Despite advances in medical technology, the stethoscope still has an important diagnostic value, according to an editorial published online January 15 on Journals of the American College of Cardiology.
Valentin Fuster, M.D., Ph.D., mount Sinai Hospital in New York, discusses the continuing importance of the stethoscope, which is often ignored by newer technologies such as echocardiogram.
Fuster writes that the importance of stethoscopes lies in allowing doctors to physically hear the sounds of the body. Two examples of the importance of auscultation that had been found in the previous 48 hours included pericardial massage in a patient with acute chest pain and fever, in which echocardiographic images did not show pericardial effusion, and a high P2 of the second cardiac sound, which an echocardiogram had not been able to detect in a patient with clear pulmonary hypertension. Despite increased ultrasound training at the point of care, the risk of misdiagnosis is high when used by inexperienced practitioners.

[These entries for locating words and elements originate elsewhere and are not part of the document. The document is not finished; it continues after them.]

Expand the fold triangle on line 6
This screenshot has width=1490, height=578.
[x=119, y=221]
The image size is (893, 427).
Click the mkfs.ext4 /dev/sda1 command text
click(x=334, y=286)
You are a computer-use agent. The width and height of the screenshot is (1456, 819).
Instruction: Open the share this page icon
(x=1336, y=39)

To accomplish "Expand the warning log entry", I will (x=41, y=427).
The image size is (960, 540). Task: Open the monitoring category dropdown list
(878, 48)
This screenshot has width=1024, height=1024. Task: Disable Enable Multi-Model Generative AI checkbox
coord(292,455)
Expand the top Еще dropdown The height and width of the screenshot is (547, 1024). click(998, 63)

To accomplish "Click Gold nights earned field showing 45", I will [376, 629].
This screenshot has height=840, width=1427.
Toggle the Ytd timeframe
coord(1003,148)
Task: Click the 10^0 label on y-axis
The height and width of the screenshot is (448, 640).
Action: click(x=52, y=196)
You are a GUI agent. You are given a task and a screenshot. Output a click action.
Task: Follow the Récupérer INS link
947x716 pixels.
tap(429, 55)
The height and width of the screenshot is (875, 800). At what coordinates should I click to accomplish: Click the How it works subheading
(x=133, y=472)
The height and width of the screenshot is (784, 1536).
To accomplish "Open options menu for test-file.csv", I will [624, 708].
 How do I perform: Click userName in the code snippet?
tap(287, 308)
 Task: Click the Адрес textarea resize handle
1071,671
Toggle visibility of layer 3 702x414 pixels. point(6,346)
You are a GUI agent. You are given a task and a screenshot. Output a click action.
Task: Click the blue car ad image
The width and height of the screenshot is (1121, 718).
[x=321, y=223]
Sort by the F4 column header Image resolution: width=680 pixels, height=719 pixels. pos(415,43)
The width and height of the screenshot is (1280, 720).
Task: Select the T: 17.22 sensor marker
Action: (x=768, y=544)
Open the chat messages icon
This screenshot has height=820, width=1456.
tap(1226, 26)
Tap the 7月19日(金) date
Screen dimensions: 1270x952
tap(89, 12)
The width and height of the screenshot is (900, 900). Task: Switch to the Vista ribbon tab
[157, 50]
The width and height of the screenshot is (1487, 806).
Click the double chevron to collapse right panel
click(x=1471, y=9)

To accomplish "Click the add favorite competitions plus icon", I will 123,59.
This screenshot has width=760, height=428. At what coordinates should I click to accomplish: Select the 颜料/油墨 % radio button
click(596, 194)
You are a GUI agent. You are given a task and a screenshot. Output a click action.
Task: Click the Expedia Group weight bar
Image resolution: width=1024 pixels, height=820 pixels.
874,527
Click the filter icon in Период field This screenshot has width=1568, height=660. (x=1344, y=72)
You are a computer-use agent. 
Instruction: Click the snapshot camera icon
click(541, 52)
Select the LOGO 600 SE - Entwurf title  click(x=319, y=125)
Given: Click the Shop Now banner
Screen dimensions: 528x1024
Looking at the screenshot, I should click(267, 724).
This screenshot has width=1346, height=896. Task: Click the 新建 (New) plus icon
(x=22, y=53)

“In my opinion, practically and economically, echocardiography systems are not – and never will be – prepared to fully eradicate the stethoscope, since it is not possible for all clinicians to have portable echocardiography inside and outside the United States,” Fuster writes. “Thus, we cannot discontinue the important formation that occurs during the physical examination, which can be helped through the amplified sounds of a stethoscope.”